Dans Savinien de Cyrano, sieur de Bergerac, Gérard de Cortanze ne raconte pas une vie au sens strict : il redessine un mythe. Son projet est clair : abandonner l’illusion biographique pour s’aventurer du côté de la fable et de la fantasmagorie. Car jamais un être n’a été autant dévoré par le personnage littéraire qu’il est devenu. Cyrano méritait qu’on lui restitue une vérité romanesque, mouvante, à la mesure de son génie.
Le récit s’ouvre sur l’enfance de Savinien à Chevreuse, confié à un prêtre incapable de mater ce « diable en personne ». De retour chez son père après des années d’études, il révèle déjà une perception du monde singulière : les hommes apparaissent à ses yeux avec des têtes d’animaux. Blanc-Noir (Flamant rose), maître étrange aux penchants alchimiques, l’initie à une éducation sévère, mais nourrie de lectures et de songes. Ce pas de côté par rapport au réel fonde toute l’originalité du roman. Puis viennent les amitiés parisiennes, les duels sanglants, l’ombre de Richelieu, la guerre d’Arras et ses hécatombes, les salons philosophiques et les premières pièces. Angélique, la jeune fille aimée, finit recluse au couvent, préférant ses vœux au vertige d’un amour inquiet. Quant à Cyrano, marqué par une balafre qui disparaît aussitôt qu’elle est reçue, il semble se régénérer dans le sang des autres — vision troublante d’un être à la fois vital et monstrueux.

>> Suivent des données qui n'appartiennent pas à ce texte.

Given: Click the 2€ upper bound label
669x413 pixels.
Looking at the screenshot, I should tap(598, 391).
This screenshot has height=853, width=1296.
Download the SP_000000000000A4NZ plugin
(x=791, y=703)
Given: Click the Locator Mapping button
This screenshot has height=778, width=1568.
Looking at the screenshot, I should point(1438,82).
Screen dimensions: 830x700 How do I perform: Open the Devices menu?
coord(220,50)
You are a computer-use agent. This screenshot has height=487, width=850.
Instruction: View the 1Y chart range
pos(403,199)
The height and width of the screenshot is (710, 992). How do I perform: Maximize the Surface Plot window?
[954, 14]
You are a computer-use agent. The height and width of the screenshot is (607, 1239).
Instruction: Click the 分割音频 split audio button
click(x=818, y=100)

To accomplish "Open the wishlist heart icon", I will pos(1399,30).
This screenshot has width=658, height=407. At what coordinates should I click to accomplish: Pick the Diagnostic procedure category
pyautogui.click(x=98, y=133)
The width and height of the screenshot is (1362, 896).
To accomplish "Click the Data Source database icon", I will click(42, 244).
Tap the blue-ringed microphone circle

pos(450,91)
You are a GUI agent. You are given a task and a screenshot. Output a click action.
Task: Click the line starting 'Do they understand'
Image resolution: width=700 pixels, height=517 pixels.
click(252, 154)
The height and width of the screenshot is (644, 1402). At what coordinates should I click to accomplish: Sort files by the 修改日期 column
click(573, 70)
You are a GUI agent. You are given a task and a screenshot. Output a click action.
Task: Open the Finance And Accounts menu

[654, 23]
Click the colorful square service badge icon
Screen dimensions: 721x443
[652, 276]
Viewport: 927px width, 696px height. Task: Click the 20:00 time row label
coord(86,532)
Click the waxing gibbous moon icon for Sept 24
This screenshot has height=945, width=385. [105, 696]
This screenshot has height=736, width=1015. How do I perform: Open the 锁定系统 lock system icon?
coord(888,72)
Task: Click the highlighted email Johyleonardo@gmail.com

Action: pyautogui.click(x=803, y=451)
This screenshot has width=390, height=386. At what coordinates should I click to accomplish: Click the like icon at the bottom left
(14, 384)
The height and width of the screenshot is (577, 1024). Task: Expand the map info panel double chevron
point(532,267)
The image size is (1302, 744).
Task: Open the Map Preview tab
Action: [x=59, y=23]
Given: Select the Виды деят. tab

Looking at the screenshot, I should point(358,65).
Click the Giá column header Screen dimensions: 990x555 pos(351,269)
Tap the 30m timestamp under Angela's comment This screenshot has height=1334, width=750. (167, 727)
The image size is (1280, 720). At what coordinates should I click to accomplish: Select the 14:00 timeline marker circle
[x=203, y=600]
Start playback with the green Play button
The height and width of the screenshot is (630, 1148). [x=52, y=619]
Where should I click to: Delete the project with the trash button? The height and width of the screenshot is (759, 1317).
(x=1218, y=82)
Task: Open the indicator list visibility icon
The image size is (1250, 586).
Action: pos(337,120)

Gérard de Cortanze excelle à restituer le xviie siècle dans toute sa densité : la Fronde et ses contradictions, la France endettée, l’ébullition intellectuelle. Mais plus qu’une fresque historique, ce livre propose un portrait paradoxal : philosophe et soldat, révolté et courtisan, poète et bretteur, Cyrano n’appartient à aucune case. La figure lisse de Rostand s’efface devant un homme de chair et de doute, écorché et insaisissable. Entre réalisme historique et fantastique, le roman atteint une intensité singulière. Il entraîne le lecteur dans une aventure de cape et d’épée, traversée de visions, de sang et de pensée, où l’homme se mêle à sa légende. Dans cette figure marginale et libre, l’auteur esquisse aussi son propre autoportrait.
Le style, toujours clair et élégant, soutient sans faiblir ce vaste projet : chaque phrase se dresse avec fermeté, sans emphase, mais avec éclat. Au terme de cette lecture, Cyrano n’est plus seulement un héros de théâtre : il redevient un homme, complexe, indompté, toujours en avance sur son temps.